When it came to writing, I encourage recklessness.  This comes from experience.  Writing my first novel, Angels All Over Town, I drew on my life.  It's fiction--not memoir, not autobiography--but emotionally my book was very close to what I knew to be true at the time I wrote it.  It's a story of sisters who had considered themselves inseparable, and then things come along to separate them: mainly love and loss.  They fall in love with men who don't necessarily get along; their father dies.  They grow up, and it hurts.  These facts mirrored reality in my life.

If I'd been careful, everyone would have gotten along.  Everyone would have been nice to each other.  The protagonist wouldn't have told the messy truth about her father's alcoholism.  The sisters would have been chaste instead of falling dangerously in love with Australian sailors on the Newport docks. The mother would have spouted words of wisdom instead of isolating herself at her easel with watercolors and cups of milky tea.

Fiction requires bravery.  Writing that novel allowed me to see my characters, those three sisters, with some measure of detachment.  They didn't climb the Matterhorn or sail the Atlantic single-handed--they lived in Newport and made their way in life, and in small ways and large ways learned about their world, and about each other, and, most scarily, about themselves.  They faced their father's death.  They were wild.  They drank, but even more, the oldest sister recognized the way their father's drinking had affected the family.  I was in my twenties when I wrote that book.  What did I actually know back then?  More than I thought, apparently.

If you're a writer, write the deepest and truest you can.  Go close to the edge.  Play in traffic.   Sit at your desk every morning and face the page.  Write what alarms you.  Don't censor yourself or worry about what your friends--or your husband, or your mother, or your high school teacher--will think.  If your dreams are haunted by a terrible family secret, and you feel it's your duty to keep it under wraps, don't.  Write about it.  Write down every detail.  Tell the secret.  Write it from your heart.

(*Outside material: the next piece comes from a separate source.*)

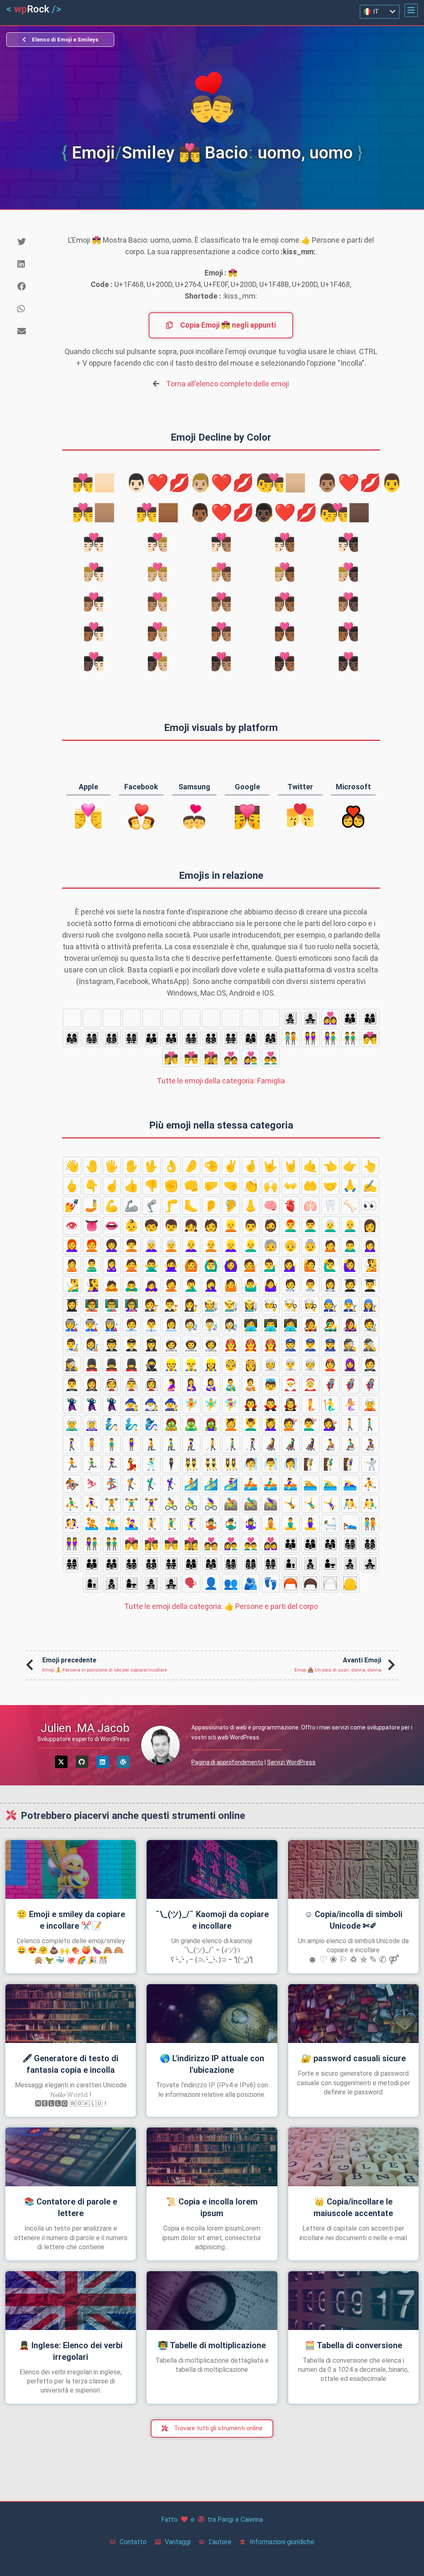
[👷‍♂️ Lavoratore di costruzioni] (191, 1365)
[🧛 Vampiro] (251, 1404)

You can always burn the pages, but I hope you won't.

Sometimes writers hold themselves back by comparing themselves unfavorably to their idols--or their peers, or their younger or older or imaginary better selves.  This is a waste of time and spirit; it will do nothing but hold you back.  All you can do is face the page.  "Believe in yourself" might sound corny and New Age and dumb, but it's not.  It's the way to go.  If you feel called to write, then you must write.  It's nice to have support and affirmation from outside, but that's not always possible or forthcoming.  So you have to give it to yourself.

This doesn't mean you should consider shoddy work to be brilliant.  The Rules of Grammar are not made to be broken.  Read The Elements of Style by William Strunk and E. B. White.  Read books you love.  Read a lot.  Remember that thinking about writing, dreaming about writing, talking about writing, attending workshops about writing is not the same as writing.  The only way to write is to sit down and write.  Write for hours every day if possible.  Don't hold yourself back.  Tell secrets.  Make up stories.  Tell the truth--or don't.  Be reckless.

I dare you.  There's nothing more thrilling, and I want that for you.